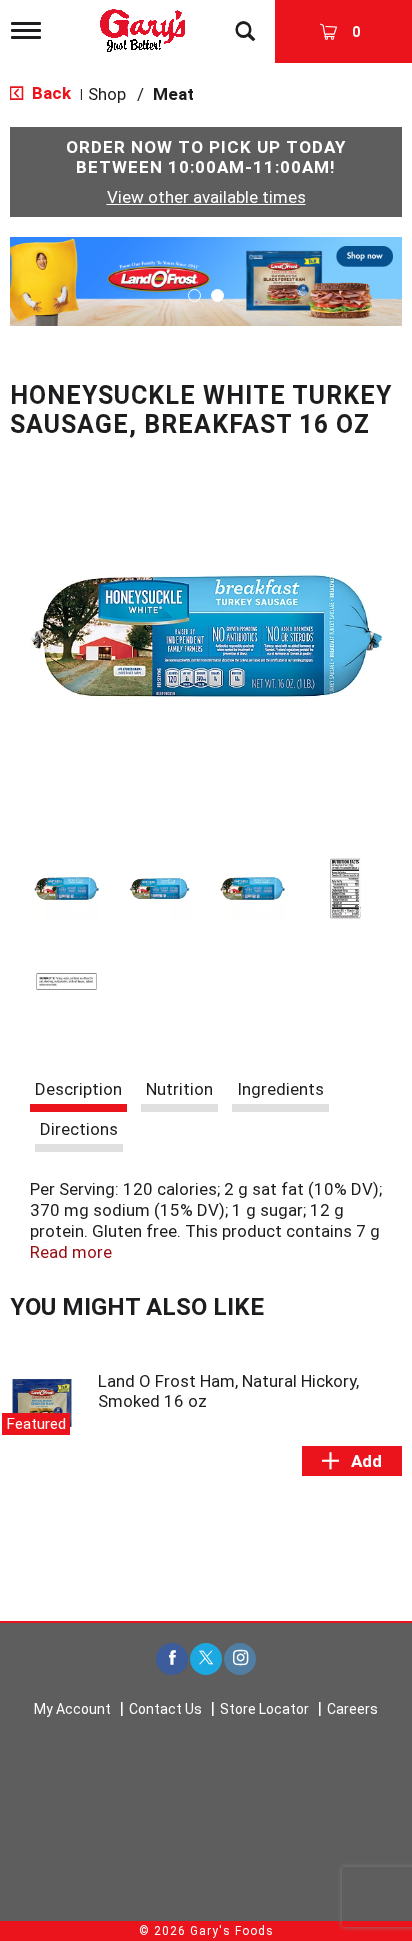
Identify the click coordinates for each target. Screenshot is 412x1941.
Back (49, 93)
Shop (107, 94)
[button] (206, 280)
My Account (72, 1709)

...

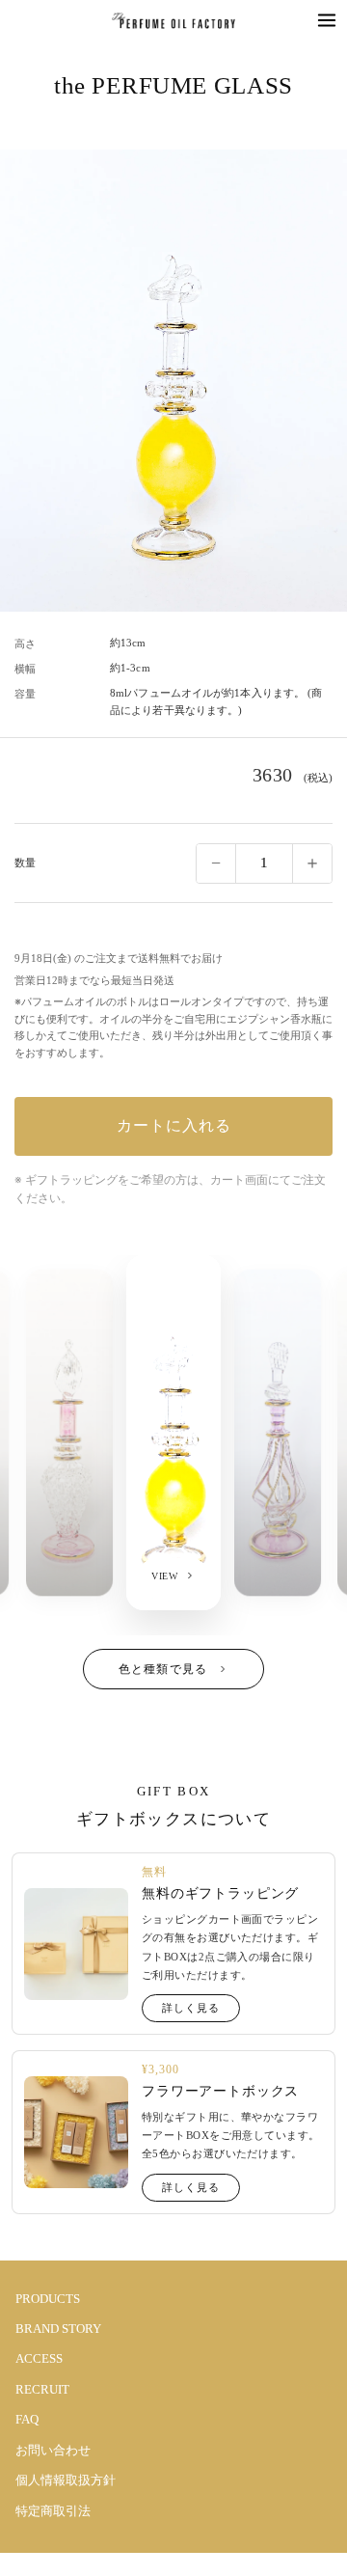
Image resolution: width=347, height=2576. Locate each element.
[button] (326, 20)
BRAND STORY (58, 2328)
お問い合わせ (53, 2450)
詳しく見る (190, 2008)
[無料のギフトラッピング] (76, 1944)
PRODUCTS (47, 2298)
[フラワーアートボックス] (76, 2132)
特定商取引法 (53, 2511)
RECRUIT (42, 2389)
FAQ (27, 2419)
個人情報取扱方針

## [REQUIREMENT]
Copy out every line in the records where the word "each" is found.

## [RESPONSE TO THE TASK]
Identify the click coordinates for each target. Screenshot is 412x1941.
Image resolution: width=347, height=2576. Locate each element.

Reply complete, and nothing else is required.